Auteur : Isylde

Inspiration : Lost

Titre : F.A.T.E

Chapitre : Espoir

Longueur : 1791 mots

Date : 17/07/05

Résumé : Sayid avait cet espoir, comme les autres. Mais qu'était-ce l'espoir lorsque aucun avion ne survolait l'île, lorsque aucun bateau ne pointait sa coque sur l'horizon, lorsque la mer était désespérément houleuse et vide de toute civilisation, qu'était-ce, l'espoir ?

C'était une de ces soirées calmes que Sayid appréciait plus que tout au monde. En temps de peine et de désespoir, il lui suffisait de regarder les étoiles pour ressentir cet intense sentiment de paix intérieure. Et pourtant, cette île était tellement éloignée de son pays d'origine, l'Irak, avec ses immenses étendues de sable, toundra désertique aux allures de no man's land. D'ailleurs, il ne valait mieux pas y retourner pour le moment. Trop de haine avait été éprouvée et trop de sang avait été coulé au nom d'une bien illusoire liberté. Mais ici, cette liberté si chère aux américains et si chère à la civilisation occidentale, avait un prix. Dans une micro-société où s'étaient entredéchirés deux parties d'une liste de passagers, il y avait ceux qui étaient partis dans la jungle pour se trouver à proximité des sources d'eau et les autres, ceux qui étaient restés sur la plage dans l'espoir qu'un bateau vienne les rechercher.

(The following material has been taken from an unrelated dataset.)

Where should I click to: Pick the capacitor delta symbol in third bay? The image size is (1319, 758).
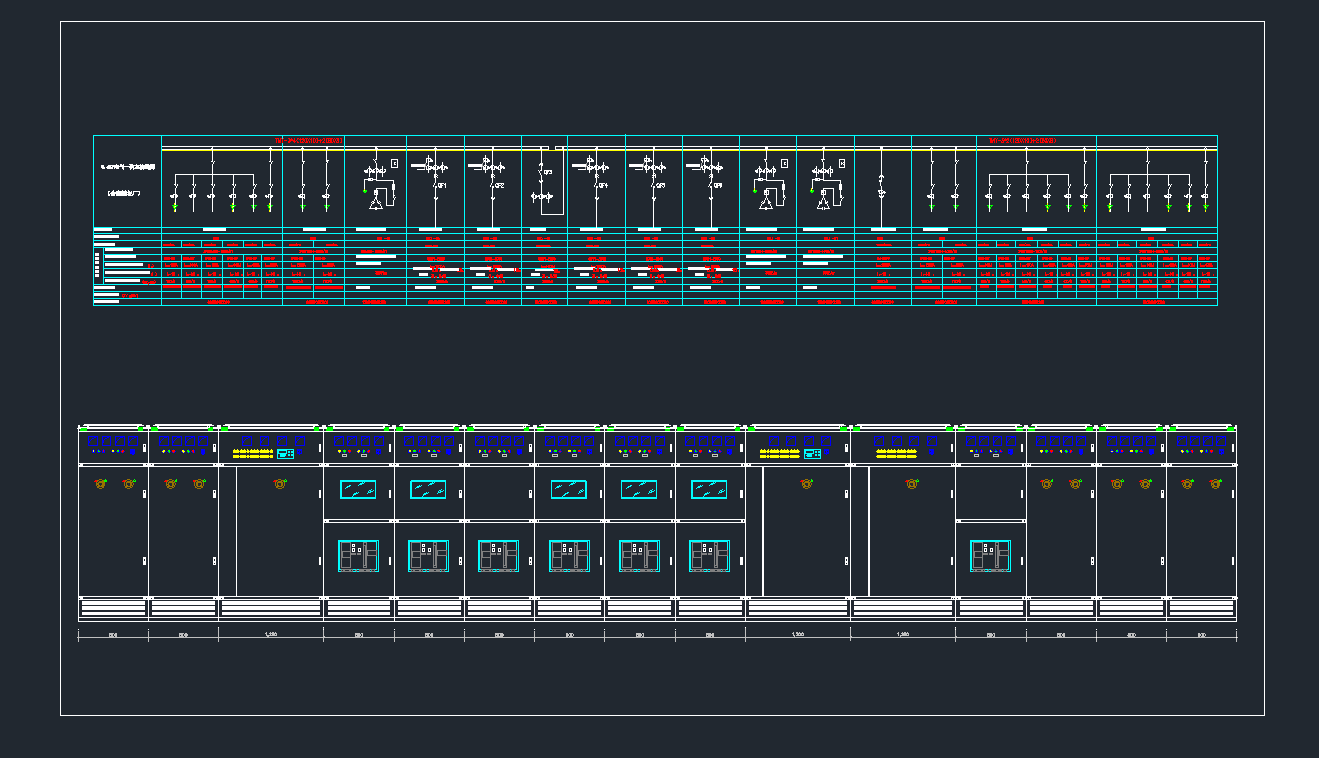[x=376, y=203]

Sayid avait cet espoir, comme les autres. Mais qu'était-ce l'espoir lorsque aucun avion ne survolait l'île, lorsque aucun bateau ne pointait sa coque sur l'horizon, lorsque la mer était désespérément houleuse et vide de toute civilisation, qu'était-ce, l'espoir ? Comme la liberté, elle devenait de plus en plus illusoire, malgré tout, elle parvenait à s'imposer. L'exemple le plus flagrant de cet optimisme était Shannon, la jeune fille qui, en dépit de leur désastreuse situation, passait son temps à bronzer et à appliquer consciencieusement de la crème solaire sur les moindres parcelles de sa peau. Sayid, comme tous les hommes, se rinçait bien l'œil, mais avec une discrétion bien mesurée, et lorsque le soir tombait, il profitait d'un petit feu de camp, discutant en compagnie des rescapés. Shannon, elle, restait à l'écart. Peut être avait-elle peur qu'on lui vole son paréo rose bonbon ?

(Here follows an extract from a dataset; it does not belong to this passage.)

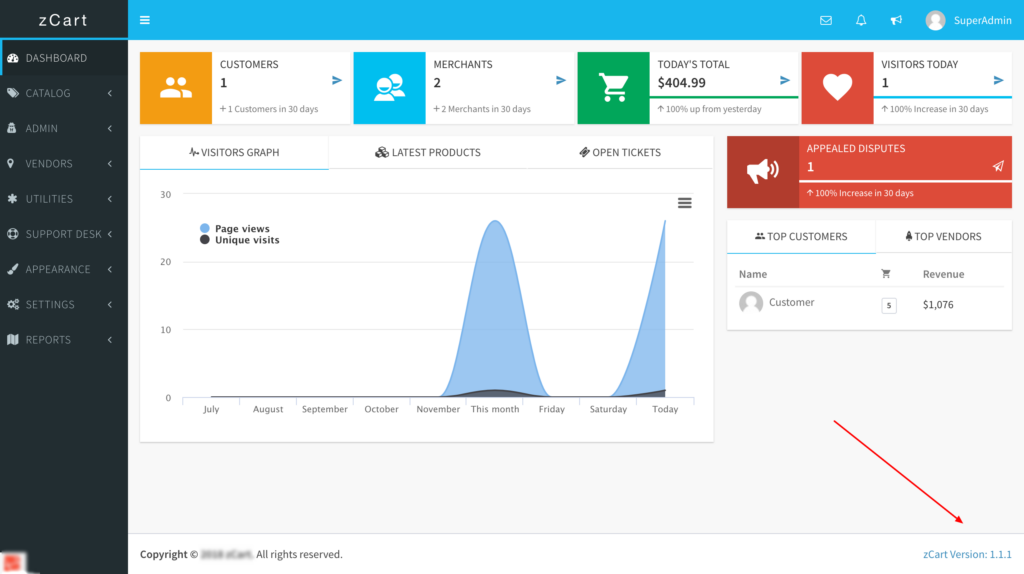Open the messages envelope icon
Viewport: 1024px width, 574px height.
click(x=826, y=20)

Après tout, elle était encore jeune, Sayid ne lui donnait pas plus de seize ou dix-sept ans, c'était sans doute la raison pour laquelle son frère la couvait un peu trop. Mais elle n'en n'avait que faire, préférant la qualité de son bronzage aux conseils répétés du sempiternel grand frère, encore plus efficace qu'une surprotection solaire. Mais la voie était libre, ce soir là. Attrapant une mangue qui reposait au fond d'une valise, l'irakien s'approcha d'elle avec un sourire, mais son air un peu farouche le rebuta un peu. Cela ne l'empêcha de s'asseoir à côté d'elle et de lui donner le fruit d'un geste qui se voulait rassurant. Shannon était jolie, c'est vrai, allongée à même le sable, s'appuyant sur ses coudes et observant curieusement le ciel étoilé. Et cette voûte lactée parsemée d'astres immortels avait un certain charme, bien que différente du ciel de Tikrit, celui de son enfance. Et puis les araignées sablonneuses ne couraient pas les dunes à la recherche d'un insecte à empoisonner, bien au contraire, l'écho paisible de l'océan effectuait un roulement continu, comme une harmonie répétée.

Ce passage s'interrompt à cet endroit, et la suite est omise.